Checked on Ubuntu with a CentOS build I created to test my fix for bug 98416. Apparently solves this issue as well, for TDF build structure (e.g. build on CentOS 6.x for LO 5.1). For LO installed from the distro repository it will depend on the way the package maintainer would configure ssl protocol for libcurl.

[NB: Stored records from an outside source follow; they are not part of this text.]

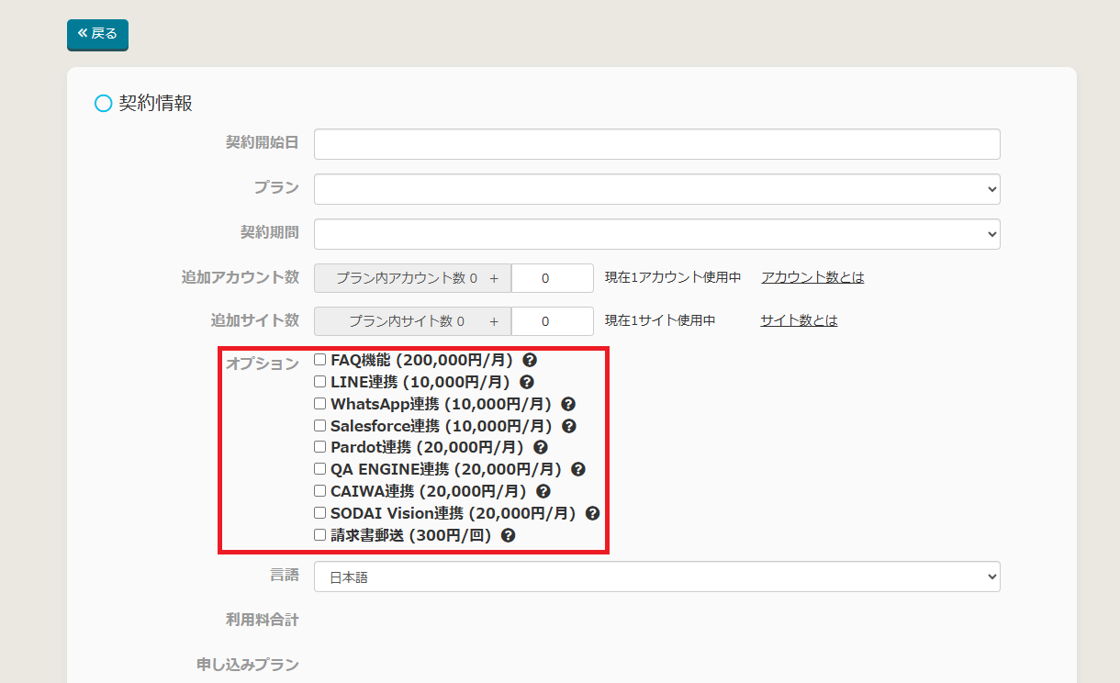Click the 戻る back button

click(x=97, y=34)
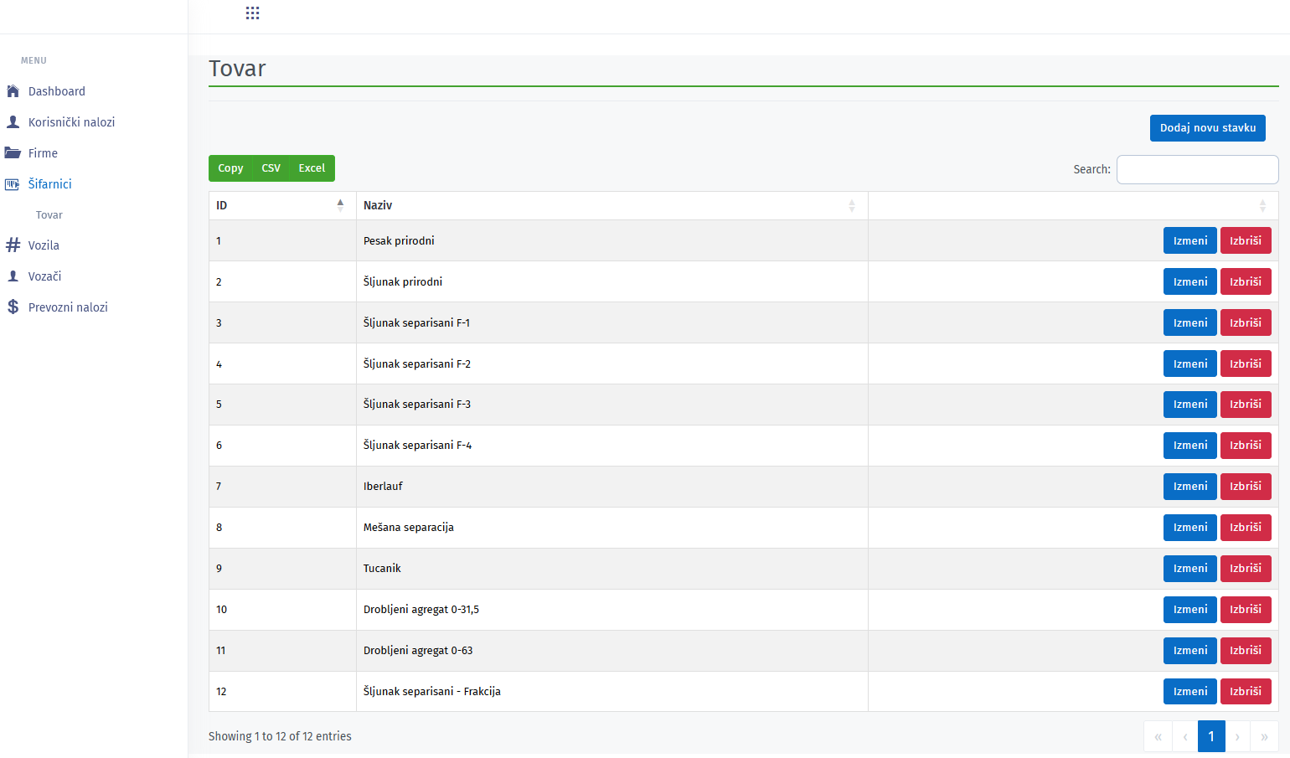Click Izmeni for Pesak prirodni row

pyautogui.click(x=1189, y=241)

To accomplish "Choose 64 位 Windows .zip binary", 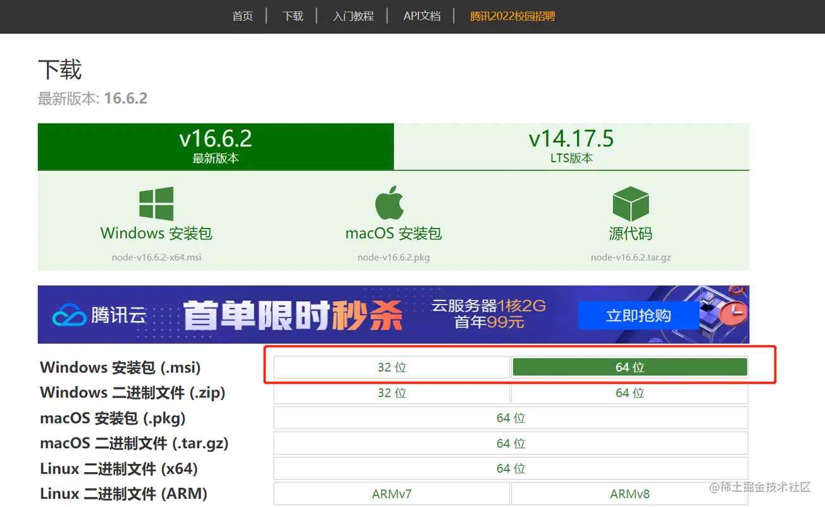I will point(630,393).
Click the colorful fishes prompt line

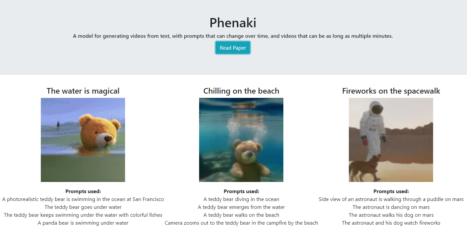pos(83,215)
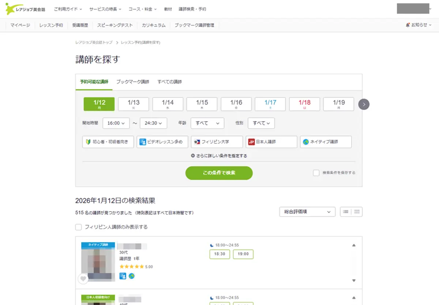Switch to list view layout icon
This screenshot has width=439, height=305.
346,212
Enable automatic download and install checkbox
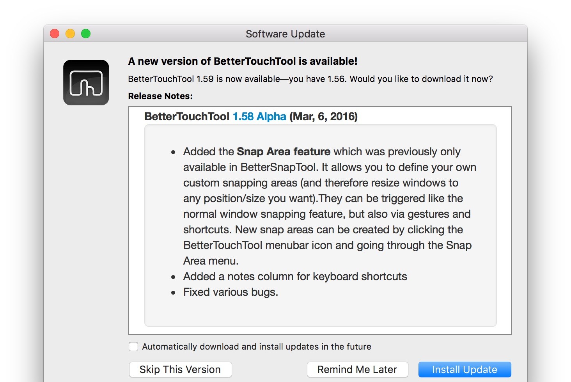This screenshot has height=382, width=571. pyautogui.click(x=133, y=346)
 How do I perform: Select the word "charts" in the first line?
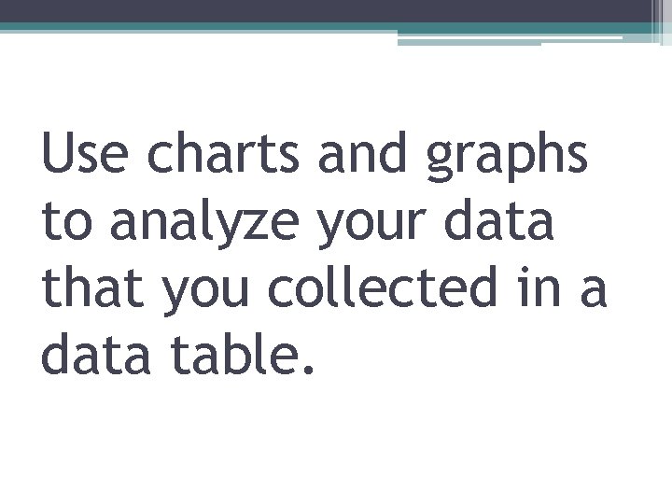click(x=223, y=151)
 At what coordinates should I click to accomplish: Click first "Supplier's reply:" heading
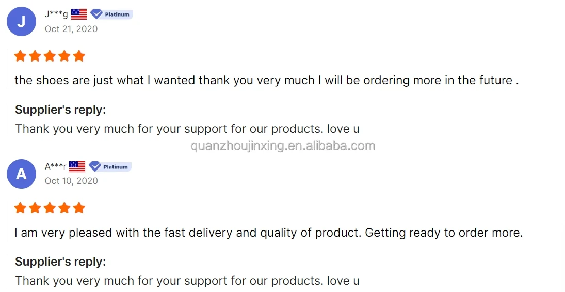click(60, 110)
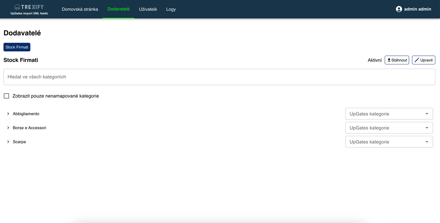Enable showing only unmapped categories checkbox
440x223 pixels.
click(7, 96)
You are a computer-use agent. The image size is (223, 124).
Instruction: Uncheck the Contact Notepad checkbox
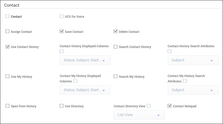point(169,106)
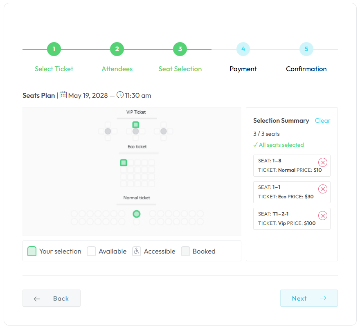Click the Your selection legend swatch

coord(32,251)
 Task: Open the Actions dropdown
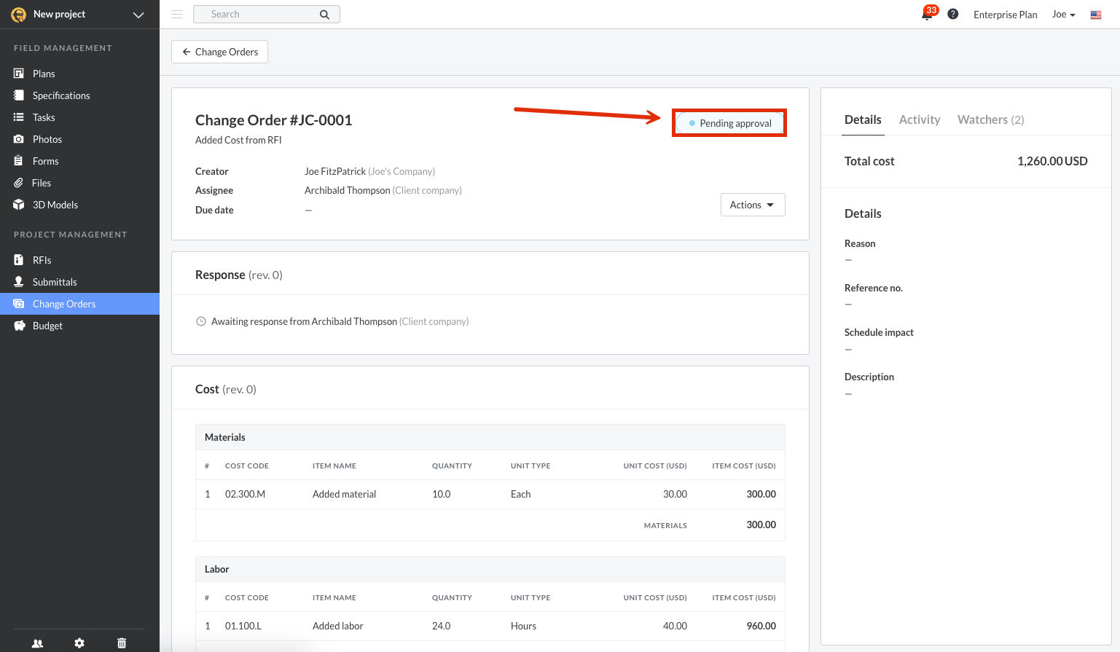(752, 205)
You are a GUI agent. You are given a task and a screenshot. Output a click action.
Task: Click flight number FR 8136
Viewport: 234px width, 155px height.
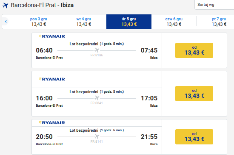(x=97, y=55)
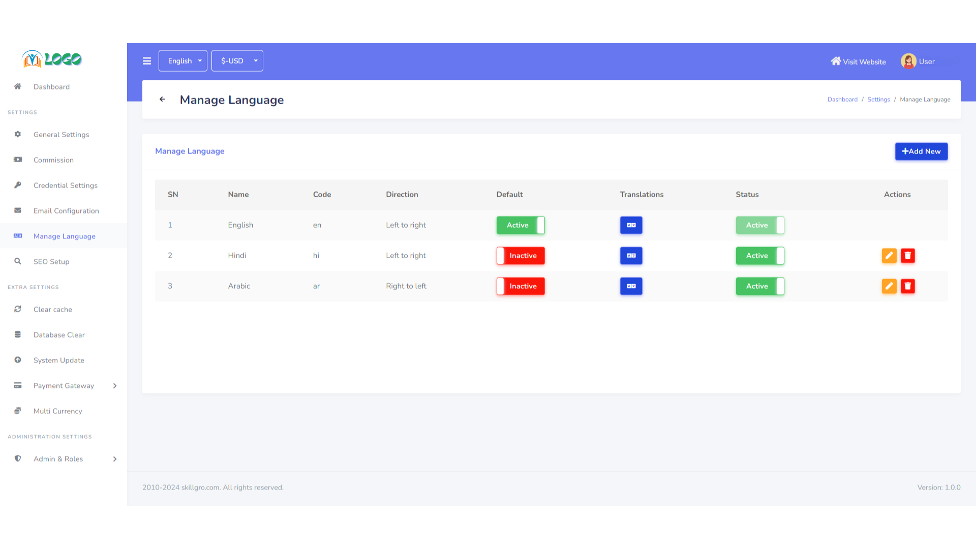Delete the Hindi language entry
This screenshot has width=976, height=549.
point(907,256)
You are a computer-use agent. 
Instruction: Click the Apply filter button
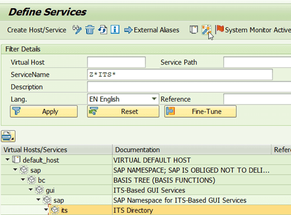pyautogui.click(x=44, y=111)
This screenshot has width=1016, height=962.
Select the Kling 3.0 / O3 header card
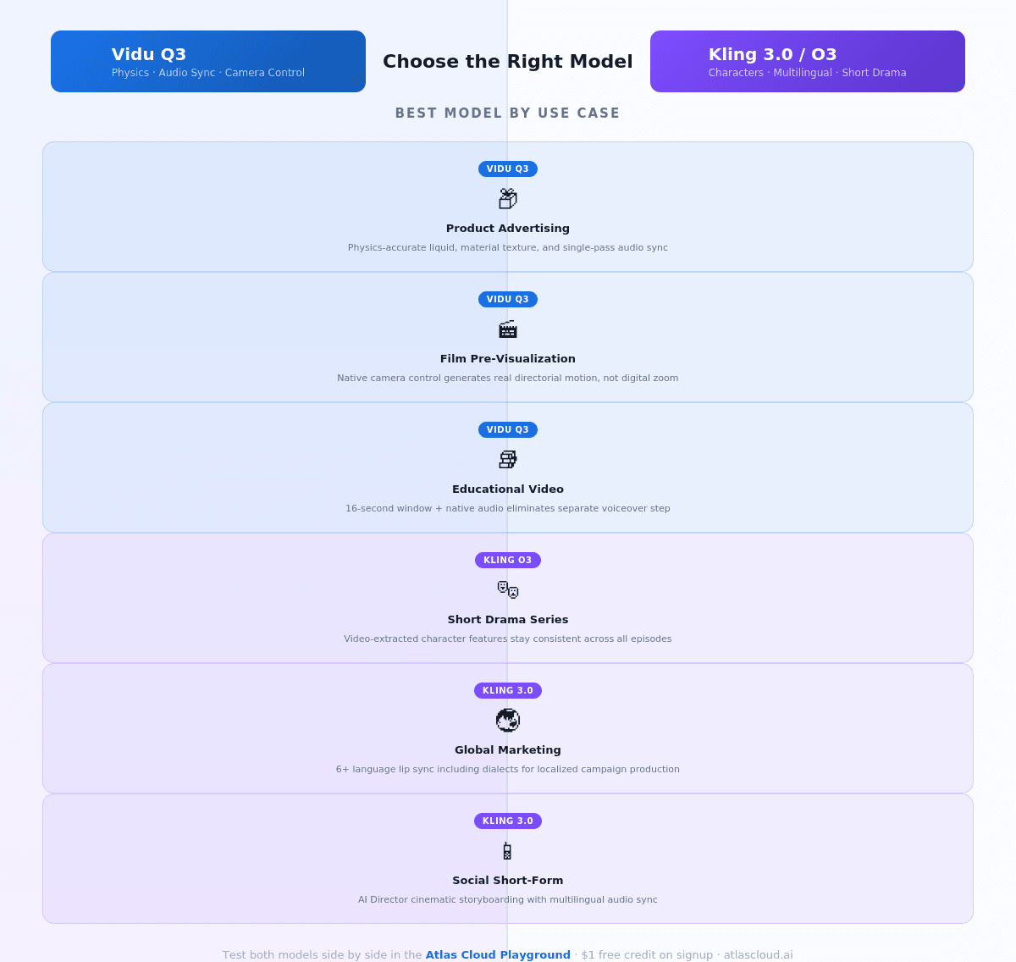point(808,62)
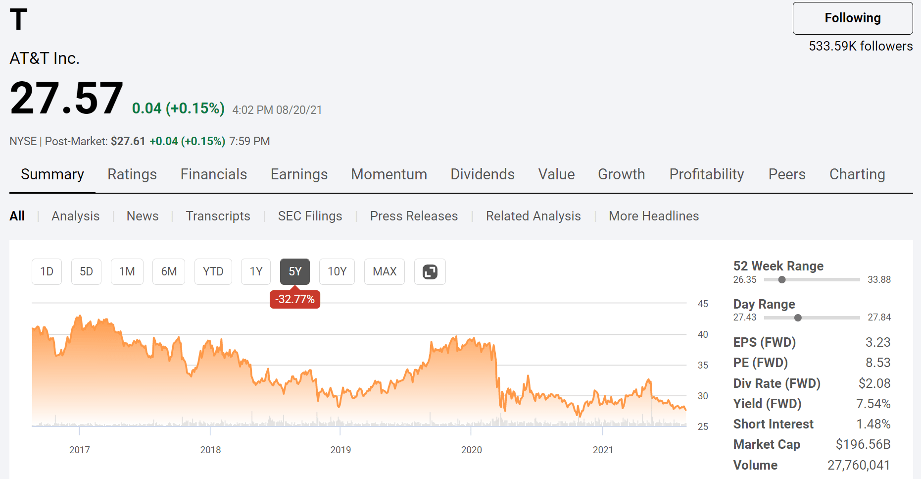Open Press Releases section
This screenshot has height=479, width=921.
(413, 216)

(In reply to Giuseppe Castagno (aka beppec56) from comment #12) > Checked on Ubuntu with a CentOS build I created to test my fix for bug 98416. You install/convert the .rpm and in Ubuntu? > Apparently solves this issue as well, for TDF build structure (e.g. build on > CentOS 6.x for LO 5.1). You guess this fix the issue with the TDF .deb as well? That would be really good news! > For LO installed from the distro repository it will depend on the way the > package maintainer would configure ssl protocol for libcurl. LO from the Debian distro repository work all the time with https.
(In reply to Samuel Wolf from comment #13) > You guess this fix the issue with the TDF .deb as well? > That would be really good news! Can you please download this: <http://dev-builds.libreoffice.org/daily/master/Linux-rpm_deb-x86_64@70-TDF/gdrivetest2/LibreOfficeDev_5.2.0.0.alpha0_Linux_x86-64_deb.tar.gz> ? It' a special version of master build specifally crested to check for bug 98416. For me it solved this as well. A comfirmation will be appreciated. Thanks.
(rpms also provided at the gdrivetest2 url http://dev-builds.libreoffice.org/daily/master/Linux-rpm_deb-x86_64@70-TDF/gdrivetest2/ - the package format doesn't matter for this bug) Note that there's still bug#87938 (two-factor auth for gdrive not working) - so if you want to test, you have to disable two-factor authentication temporarily.
Google Drive should now work again starting with this TDF version (not 2FA enabled): Version: 5.1.3.2 Build ID: 644e4637d1d8544fd9f56425bd6cec110e49301b CPU Threads: 8; OS Version: Linux 3.13; UI Render: default; Locale: en-US (en_US.UTF-8) Explanation of the reason as reported on bug 98416, comment 33.
Work with my self sign cert on Debian (TDF .deb) as well, thank you!
Thank you for your feedback Samuel, let's put this one to WFM then.